Puis, avec des règles claires jusqu’à l’adolescence; sur le moment et la durée d’utilisation;  pas pendant les repas (seul.e ou en famille, espace d’échange et de lien); dans la communication de la pratique numérique; dans le respect des âges spécifiques préconisés pour les jeux et applications…(Pour rappel, Facebook et TikTok ne sont pas autorisés avant 13 ans !!!)

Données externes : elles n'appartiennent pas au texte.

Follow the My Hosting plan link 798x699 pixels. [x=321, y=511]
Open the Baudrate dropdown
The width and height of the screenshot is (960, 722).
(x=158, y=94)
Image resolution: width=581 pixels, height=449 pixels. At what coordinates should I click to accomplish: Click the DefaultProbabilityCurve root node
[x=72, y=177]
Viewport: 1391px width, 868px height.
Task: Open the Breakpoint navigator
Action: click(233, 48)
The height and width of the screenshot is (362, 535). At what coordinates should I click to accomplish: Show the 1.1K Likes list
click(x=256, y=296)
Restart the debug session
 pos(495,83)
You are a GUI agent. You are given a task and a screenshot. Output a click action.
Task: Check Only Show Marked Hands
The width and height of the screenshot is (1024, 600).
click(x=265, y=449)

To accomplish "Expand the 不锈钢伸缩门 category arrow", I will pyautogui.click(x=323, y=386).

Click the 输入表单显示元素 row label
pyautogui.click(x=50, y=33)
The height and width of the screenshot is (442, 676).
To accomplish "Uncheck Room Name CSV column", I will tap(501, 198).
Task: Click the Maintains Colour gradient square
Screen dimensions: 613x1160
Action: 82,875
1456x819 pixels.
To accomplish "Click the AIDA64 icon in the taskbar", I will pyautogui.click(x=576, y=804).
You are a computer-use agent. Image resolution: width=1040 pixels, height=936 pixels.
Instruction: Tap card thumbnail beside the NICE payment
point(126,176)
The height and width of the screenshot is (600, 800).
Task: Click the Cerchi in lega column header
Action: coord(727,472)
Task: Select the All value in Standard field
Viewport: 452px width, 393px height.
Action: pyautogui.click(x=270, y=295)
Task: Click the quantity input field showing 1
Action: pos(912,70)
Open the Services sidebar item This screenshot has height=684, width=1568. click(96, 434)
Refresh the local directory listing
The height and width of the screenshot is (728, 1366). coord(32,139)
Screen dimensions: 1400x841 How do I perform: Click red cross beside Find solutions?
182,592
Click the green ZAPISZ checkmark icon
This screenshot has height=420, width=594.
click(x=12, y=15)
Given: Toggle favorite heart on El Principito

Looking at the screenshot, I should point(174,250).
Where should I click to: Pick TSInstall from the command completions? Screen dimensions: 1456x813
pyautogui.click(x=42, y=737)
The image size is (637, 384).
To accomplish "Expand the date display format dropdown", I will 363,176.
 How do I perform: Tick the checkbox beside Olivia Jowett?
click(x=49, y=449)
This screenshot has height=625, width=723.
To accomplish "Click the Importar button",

  • A partir de 3 ans: La télévision introduite avec modération. Programmes choisis avec les enfants en respectant les âges recommandés. Les regarder avec l’enfant.

 

  • Entre 3 et 6 ans: pas de console de jeu personnelle, co-visionnage recommandé.

 

  • Entre 6 et 9 ans: Dans le temps d’écran autorisé, laisser la liberté à l’enfant de le répartir comme souhaité. Aborder le droit à l’image et à l’intimité. Ne pas se tenir très loin.

  • A partir de 9 ans : Initier l’enfant à Internet. L’accompagner dans cette découverte, expliquer les dangers de ce qui est mis sur le web étant public et pas effacé, pas nécessairement vrai et pouvant être utilisé à mauvais escient.

Parler des risques de confrontation à des images violentes, scènes inappropriées à leur âge. Des risques des contacts en ligne, du harcèlement.

Aborder l’âge, quitte à le revoir, à partir duquel il lui sera possible de disposer de son propre téléphone portable, fixant des balises en amont pour un usage raisonnable.

  • Après 12 ans : Laisser l’enfant naviguer seul.e sur le web ayant bien intégré les risques,  dangers, incluant ceux de la pornographie, pédopornographie et le cadre : Voir ensemble les moments de connexion autorisés, évitant les connexions nocturnes et illimitées de sa chambre.

Parents, éducateurs.trices, le développement d’un enfant se structure autour de ses capacités d’imitation… Quel modèle sommes-nous pour nos enfants avec nos écrans? En quoi choisissons-nous d’investir en ces temps où nous sommes déjà en état de plus grande vulnérabilité ?

Faisons bon usage des écrans.

Prenons soin de nous et de nos enfants.

 

Melanie Vigier de Latour-Bérenger. Psychosociologue. Membre du KDZM et de la Société des Professionnels en Psychologie.